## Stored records
☆ ☆ ☆ ☆
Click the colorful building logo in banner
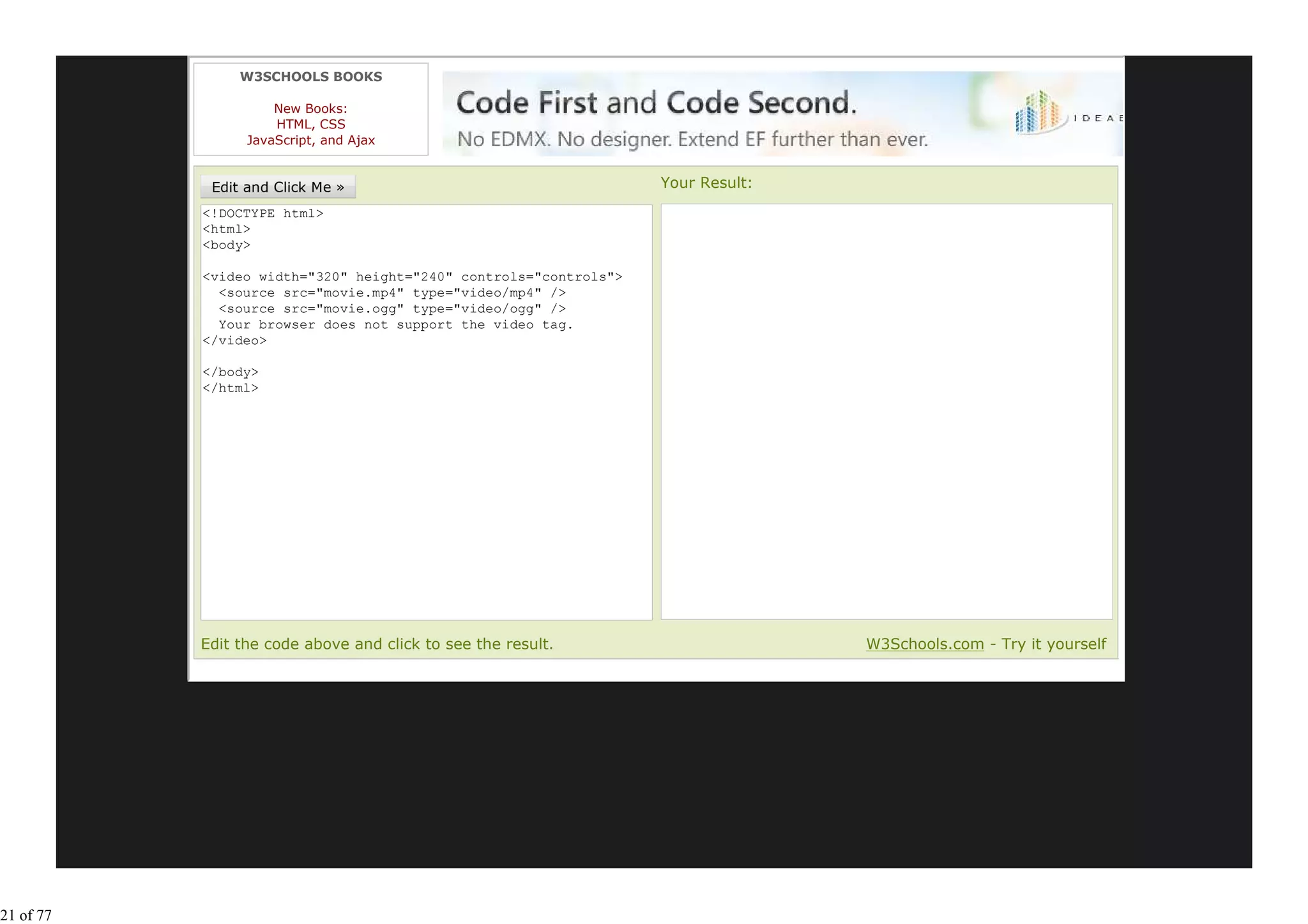The width and height of the screenshot is (1308, 924). (x=1039, y=112)
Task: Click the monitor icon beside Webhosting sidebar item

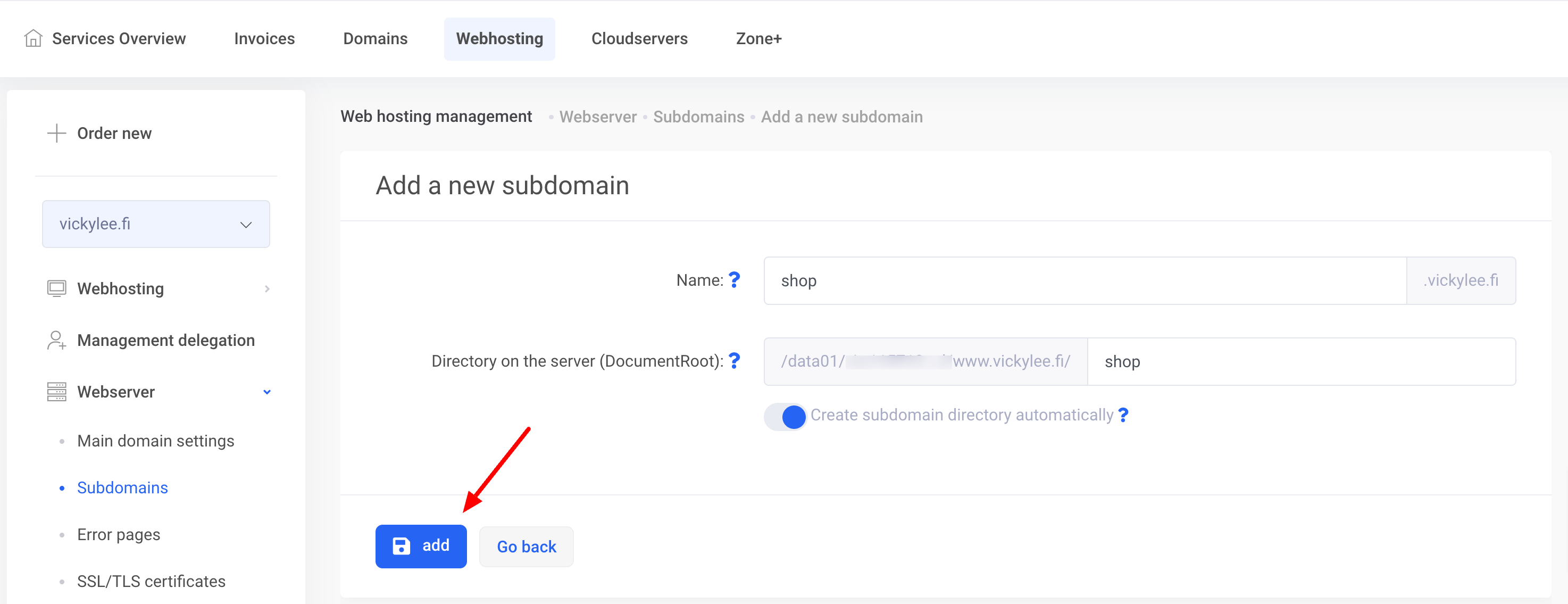Action: 56,288
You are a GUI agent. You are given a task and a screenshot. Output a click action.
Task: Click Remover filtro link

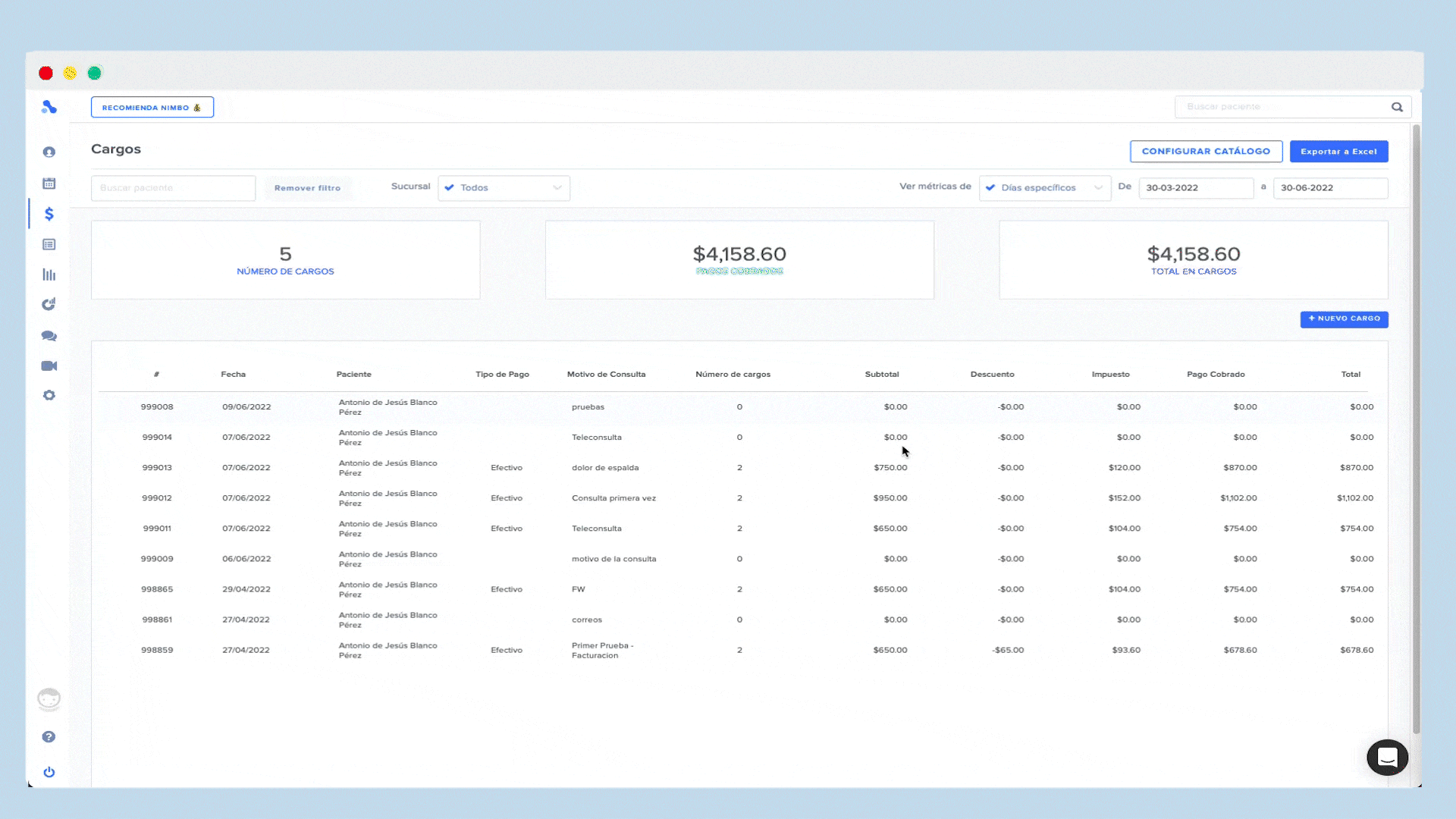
☆ ☆ ☆ ☆
## Directions for this task
Could you write out every line above exactly as it stands, with no images?

## Written reply
Click the colorful building logo in banner
The width and height of the screenshot is (1308, 924). (x=1039, y=112)
Task: Click the monitor icon beside Webhosting sidebar item

Action: 56,288
You are a GUI agent. You are given a task and a screenshot. Output a click action.
Task: Click Remover filtro link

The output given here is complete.